▶ PAGE EXTRACT

☆ ☆ ☆

Reading about data breaches on paper never does the concept justice. Hearing that data breaches in 2017 were – and continue to be – “big problems” for all types of organizations can desensitize us to the true implications of a data breach event. 

The inevitability of data breaches can leave companies feeling defeated, and the monetary losses tied to these security incidents only adds to the damages. Throw in the thought of unhappy complaints from customers or clients about protecting their sensitive information, dealing with the legal consequences and hits to your business’ public reputation – and you’ve got yourself a perfect data breach storm.

The truth is that a data breach will impact more than just the business itself. It affects customers, clients, employees and vendors too. Let’s review some of the data breaches that occurred in 2017, see what we can learn from the mistakes that were made and improve overall data breach prevention and response in the new year.

 

Data Breaches in 2017: The Bad, The Ugly, the Unbearable

Two major discussions surrounding data breaches came to light after a few notable data breach events. Experts honed in on companies’ failure to disclose data breach events, as well as the breaches caused by mistakes made in handling sensitive data.


Uber: Breach Notification Violations Do Have Consequences

Uber’s 2017 data breach highlighted the consequences that a company faces when a data breach event is not properly handled. When the breach first occurred in October 2016, the company responded by paying hackers $100,000 to delete the stolen information and keep quiet about the breach.

☆ ☆ ☆

▶ SOURCE MATERIAL
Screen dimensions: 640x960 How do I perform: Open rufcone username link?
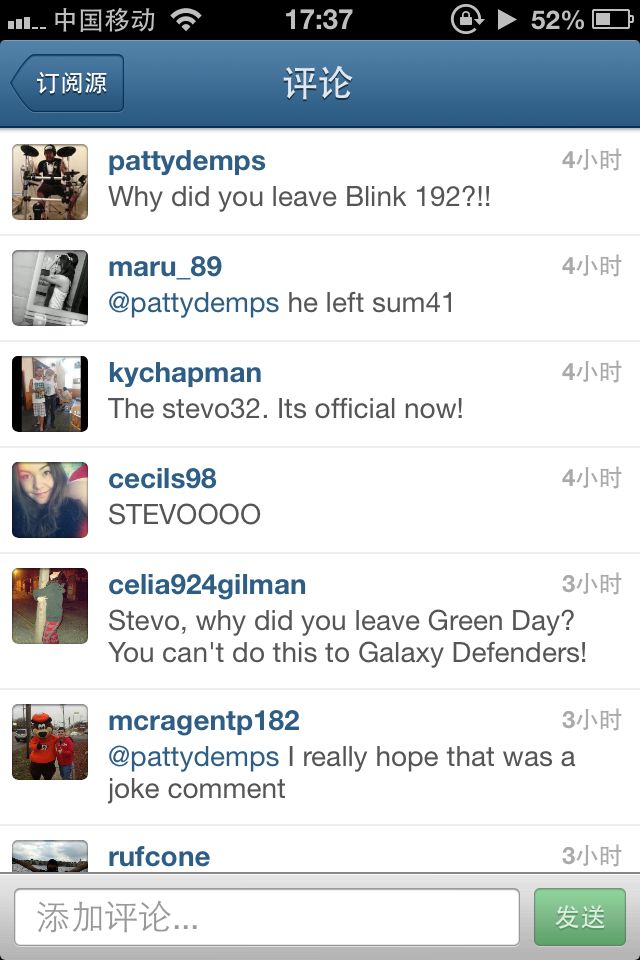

☆ ☆ ☆

▶ SHORT EXERCISE 1
Answer these questions using the passage on 2017 data breaches.
(a) Besides the business itself, which groups does a data breach affect?
(b) What two issues did experts focus on after several notable breach events?
(c) How much did Uber pay the hackers after its breach first occurred, and what was the payment meant to accomplish?
▶ SHORT EXERCISE 2
Extend the passage on 2017 data breaches from its final sentence, keeping the same voice and focus.

▶ RESPONSE 1
(a) Customers, clients, employees and vendors.
(b) Companies' failure to disclose data breach events, and breaches caused by mistakes made in handling sensitive data.
(c) $100,000, paid so that the hackers would delete the stolen information and keep quiet about the breach.

▶ RESPONSE 2
Spoiler Alert: No, the hackers did not hold up their end of the deal.

Unfortunately, the breach affecting 57 million users and drivers was officially confirmed a year later, and the company has been fined for violating multiple breach notification laws.


Equifax & Alteryx: Small Oversights Lead to Big Breaches

The Equifax and Alteryx breaches grabbed the attention of media outlets, bloggers, security experts, social media users and more. Arguably the two most prominent data breaches in 2017, the companies were breached due to small oversights in cloud configuration and software patching.

We want to believe that hackers stormed these companies’ walls by brute force. But the reality is that these companies simply left some back doors open. Hackers gained access to Equifax’s sensitive customer files – exposing 145.5 million U.S. consumers – by exploiting a security vulnerability in one of its online applications.

The Alteryx data breach, on the other hand, was caused by a mistake in cloud configuration. The personal and behavioral information of 123 million American households was exposed after the files were uploaded to the cloud database without the proper security settings in place.

 

Data Breaches in 2018

The world’s attention is honing in on data breaches and cybersecurity incidents. Big-name and small companies alike are making headlines, sparking discussions about proper data handling, and even pushing to make changes to security and privacy regulations.

The unfortunate truth is that data breaches are here to stay. Since 2015, the number of data breach events per year has increased more than 70 percent – and experts predict that number will only continue to rise.

Owners and their organizations were dragged to the front lines after major data breaches in 2017. Today’s world has shifted the question surrounding data breaches from “Will my company have a data breach?” to “What will I do once my business has been breached?” As such, it’s imperative that you and your business are prepared for any privacy and/or cybersecurity issues that may arise.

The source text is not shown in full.